Robotics and Advanced Robotics

Robotics and advanced robotics are joint disciplines that include computer science and mechanical and electrical engineering. The field of robotics focuses on the design, development, functioning, and application of robots, as well as the computer systems needed to control the robots, provide sensory feedback, and process information. Swarm robotics emphasizes a large number of robots and promotes scalability. A cyborg is a biological human with parts replaced with machinery, while machines with biological parts added are considered to be an artificial human. Google’s Cloud Robotics Core is an open-source platform that facilitates the management of robot fleets as well as the creation and operation of robotics-packaged solutions that automate business tasks. Other big cloud platforms also provide support for robotics and advanced robotics.

Software Robots

Software robots, or bots (e.g., web crawlers, chatbots), are computer programs that operate autonomously to complete a virtual task. They are not physical robots; instead, they exist only within a computer.

Another field of robotics, cognitive robotics, is a field that creates robots that can think, perceive, learn, remember, reason, and interact.
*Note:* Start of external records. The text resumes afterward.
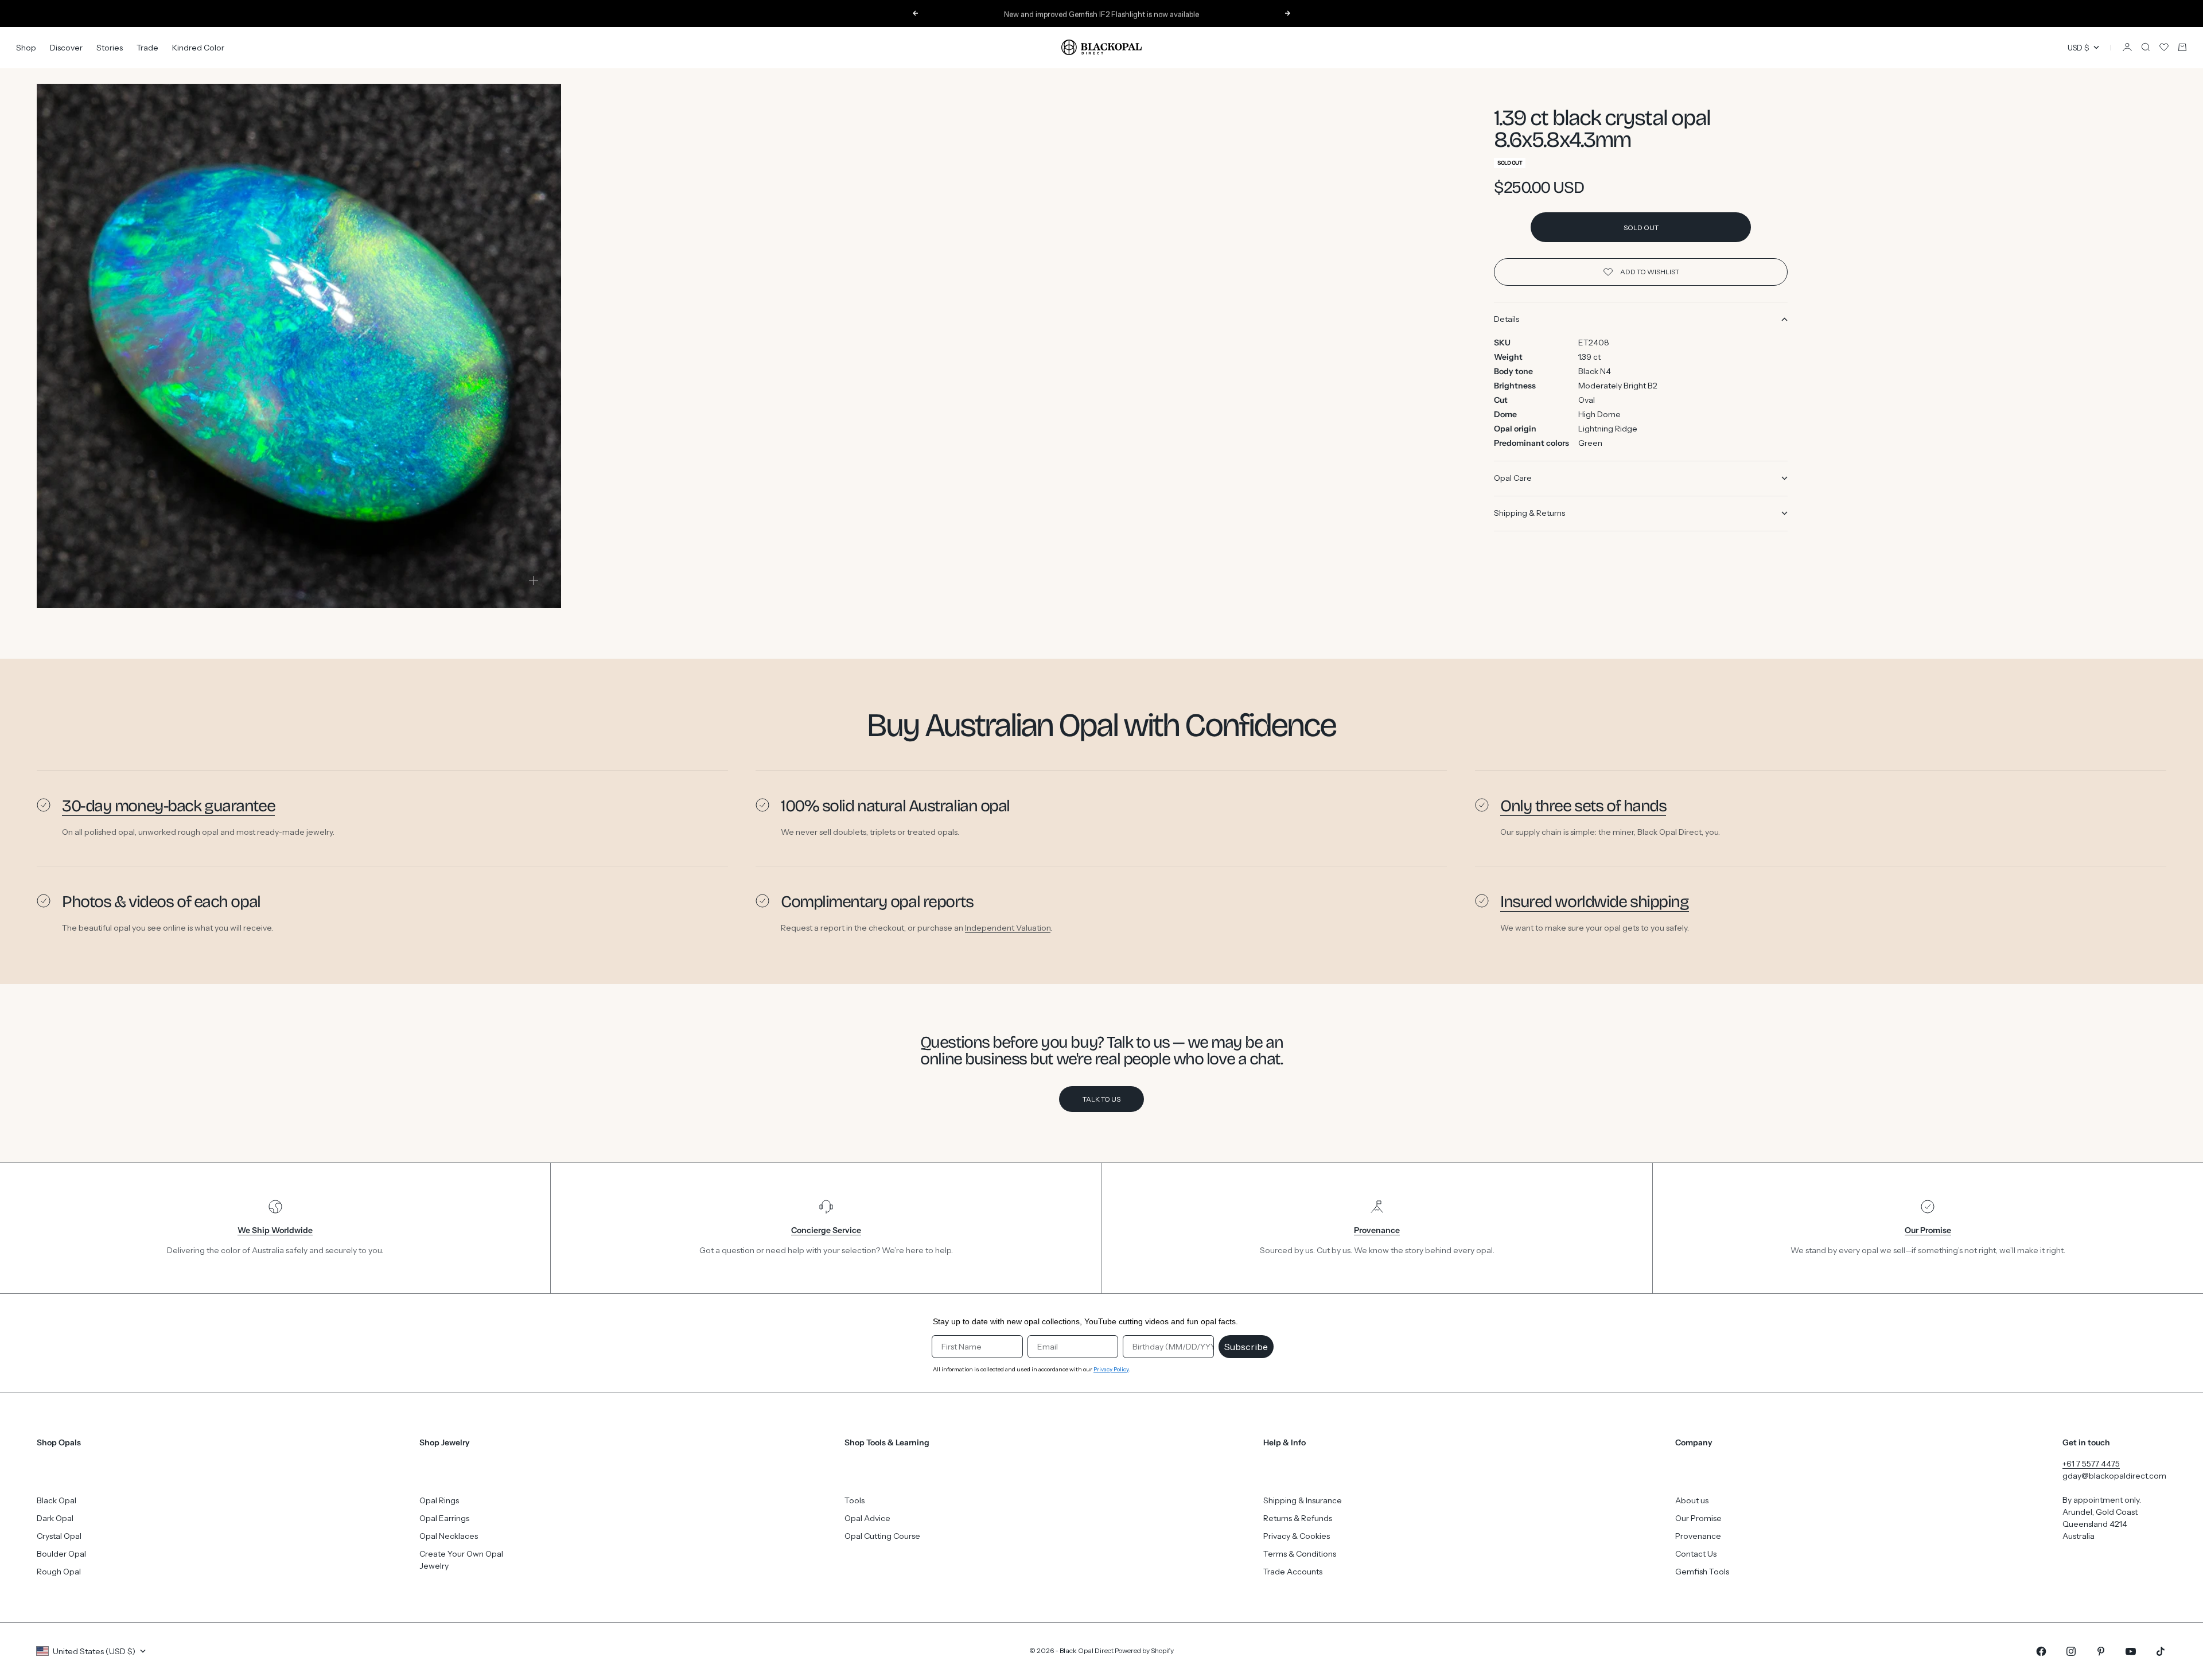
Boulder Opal (61, 1554)
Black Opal (56, 1500)
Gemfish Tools (1702, 1571)
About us (1691, 1500)
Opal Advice (867, 1518)
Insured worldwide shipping (1594, 902)
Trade (147, 47)
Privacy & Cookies (1296, 1536)
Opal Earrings (444, 1518)
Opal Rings (439, 1500)
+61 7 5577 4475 (2091, 1464)
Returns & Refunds (1297, 1518)
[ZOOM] (533, 580)
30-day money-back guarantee (168, 806)
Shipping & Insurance (1302, 1500)
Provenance (1698, 1536)
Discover (66, 47)
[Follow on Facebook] (2041, 1651)
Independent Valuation (1007, 927)
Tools (854, 1500)
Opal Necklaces (448, 1536)
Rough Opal (59, 1571)
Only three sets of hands (1583, 806)
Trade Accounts (1292, 1571)
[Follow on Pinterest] (2101, 1651)
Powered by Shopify (1144, 1650)
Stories (109, 47)
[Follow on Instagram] (2071, 1651)
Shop (26, 47)
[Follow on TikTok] (2160, 1651)
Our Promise (1698, 1518)
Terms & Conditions (1299, 1554)
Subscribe (1246, 1346)
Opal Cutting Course (882, 1536)
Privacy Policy (1110, 1369)
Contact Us (1696, 1554)
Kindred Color (198, 47)
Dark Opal (55, 1518)
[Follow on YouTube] (2130, 1651)
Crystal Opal (59, 1536)
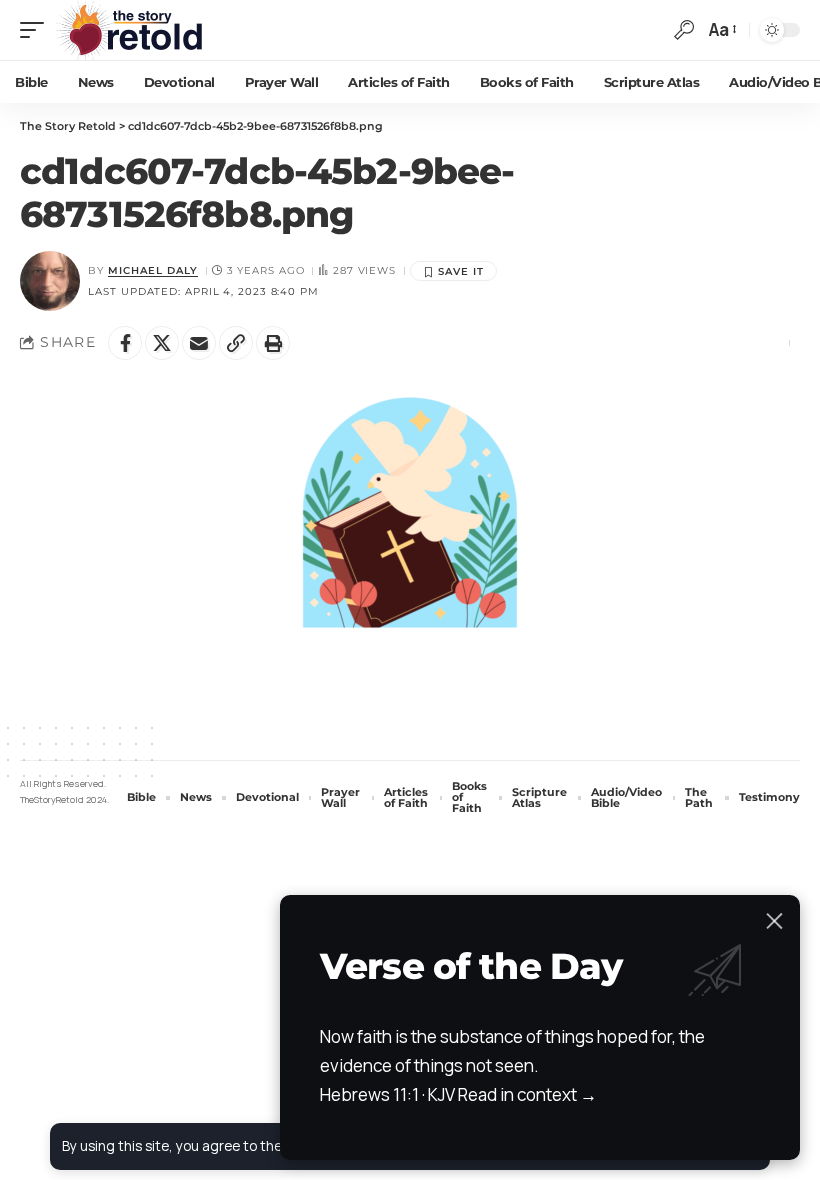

It focuses on creating robots that mimic human perception, reasoning, and planning abilities. One subspecialty, biomimetic robotics, focuses on the design of robots that leverage principles common in nature, such as what can be learned from the evolution and development of intelligence in animals and humans. Recent progress and directions in AI, machine learning, and cognitive science drive the focus of the next generation of robotic systems. Figure 13.18 shows how these areas overlap.

Venn Diagram with circles for Robotics, Artificial intelligence, and Cognitive and biological sciences converging in Cognitive robotics.
Figure 13.18 Cognitive robotics draws from the fields of cognitive and biological sciences and artificial intelligence, as well as robotics. (attribution: Copyright Rice University, OpenStax, under CC BY 4.0 license)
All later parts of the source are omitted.